In August 2009, the Company issued an RFP for coal supply purchases for periods from January 2011 through December 2015. The coal supply purchases account for approximately 50 percent of the Company’s projected coal requirements during that timeframe. The RFP process is expected to be completed during the fourth quarter of 2009. Additional coal supplies to fulfill the Company’s remaining 2010 through 2015 coal requirements will be acquired through additional RFPs, which are expected to be made at market prices.

Franchise Fee Lawsuit

On June 19, 2006, two Company customers brought a putative class action, on behalf of all similarly situated customers, in the District Court of Creek County, Oklahoma, challenging certain charges on the Company’s electric bills.  The plaintiffs claim that the Company improperly charged sales tax based on franchise fee charges paid by its customers.  The plaintiffs also challenge certain franchise fee charges, contending that such fees are more than is allowed under Oklahoma law.  The Company’s motion for summary judgment was denied by the trial judge.  The Company filed a writ of prohibition at the Oklahoma Supreme Court asking the court to direct the trial court to dismiss the class action suit.  In January 2007, the Oklahoma Supreme Court “arrested” the District Court action until, and if, the propriety of the complaint of billing practices is determined by the OCC.  In September 2008, the plaintiffs filed an application with the OCC asking the OCC to modify its order which authorized the Company to collect the challenged franchise fee charges.

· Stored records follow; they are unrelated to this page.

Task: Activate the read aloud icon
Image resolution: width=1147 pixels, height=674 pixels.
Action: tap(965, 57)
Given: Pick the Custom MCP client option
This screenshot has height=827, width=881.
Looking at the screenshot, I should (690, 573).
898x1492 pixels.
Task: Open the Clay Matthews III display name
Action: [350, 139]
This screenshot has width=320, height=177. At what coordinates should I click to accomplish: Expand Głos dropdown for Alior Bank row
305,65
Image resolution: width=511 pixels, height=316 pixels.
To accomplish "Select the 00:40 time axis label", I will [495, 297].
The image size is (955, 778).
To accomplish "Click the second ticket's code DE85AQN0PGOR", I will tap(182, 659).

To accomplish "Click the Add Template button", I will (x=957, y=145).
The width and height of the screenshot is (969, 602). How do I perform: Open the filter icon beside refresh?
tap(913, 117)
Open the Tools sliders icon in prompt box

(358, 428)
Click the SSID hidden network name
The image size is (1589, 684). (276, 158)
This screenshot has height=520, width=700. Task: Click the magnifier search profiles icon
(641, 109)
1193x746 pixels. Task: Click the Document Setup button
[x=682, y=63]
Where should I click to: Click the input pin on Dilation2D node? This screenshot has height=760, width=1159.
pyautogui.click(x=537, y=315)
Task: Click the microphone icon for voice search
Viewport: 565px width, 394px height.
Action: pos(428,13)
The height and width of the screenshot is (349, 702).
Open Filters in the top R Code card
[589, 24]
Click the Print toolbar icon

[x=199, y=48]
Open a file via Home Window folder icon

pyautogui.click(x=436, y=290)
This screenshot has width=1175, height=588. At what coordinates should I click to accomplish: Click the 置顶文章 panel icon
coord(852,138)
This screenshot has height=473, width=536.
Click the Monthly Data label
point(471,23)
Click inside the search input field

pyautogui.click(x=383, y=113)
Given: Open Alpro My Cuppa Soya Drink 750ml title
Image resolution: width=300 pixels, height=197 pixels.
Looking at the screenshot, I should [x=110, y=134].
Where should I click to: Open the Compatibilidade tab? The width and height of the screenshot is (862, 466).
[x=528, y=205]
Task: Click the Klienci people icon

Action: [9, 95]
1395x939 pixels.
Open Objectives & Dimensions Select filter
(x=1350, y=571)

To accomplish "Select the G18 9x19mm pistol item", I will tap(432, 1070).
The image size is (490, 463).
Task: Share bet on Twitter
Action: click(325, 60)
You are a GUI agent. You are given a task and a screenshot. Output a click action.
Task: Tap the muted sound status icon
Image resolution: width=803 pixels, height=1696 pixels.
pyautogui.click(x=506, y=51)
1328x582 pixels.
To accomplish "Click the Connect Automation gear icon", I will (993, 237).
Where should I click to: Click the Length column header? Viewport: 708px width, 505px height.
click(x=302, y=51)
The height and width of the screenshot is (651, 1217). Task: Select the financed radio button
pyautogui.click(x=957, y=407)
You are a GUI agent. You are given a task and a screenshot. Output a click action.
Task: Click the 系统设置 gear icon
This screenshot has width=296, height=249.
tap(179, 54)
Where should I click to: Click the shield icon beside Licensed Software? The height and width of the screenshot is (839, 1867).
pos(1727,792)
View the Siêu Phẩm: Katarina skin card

A procedural schedule and notice requirements for the matter were established by the OCC on December 4, 2008.  On March 10, 2009, the Oklahoma Attorney General, the Company, OG&E Shareholders Association and the Staff of the Public Utility Division of the OCC all filed briefs arguing that the application should be dismissed.  A hearing on the motions to dismiss was held before an administrative law judge (“ALJ”) on March 26, 2009.  On June 30, 2009, the ALJ issued a report recommending that the application be dismissed.  On July 9, 2009, the applicants filed a Notice of Appeal and a hearing on this matter is scheduled for November 5, 2009.  The Company believes that this case is without merit.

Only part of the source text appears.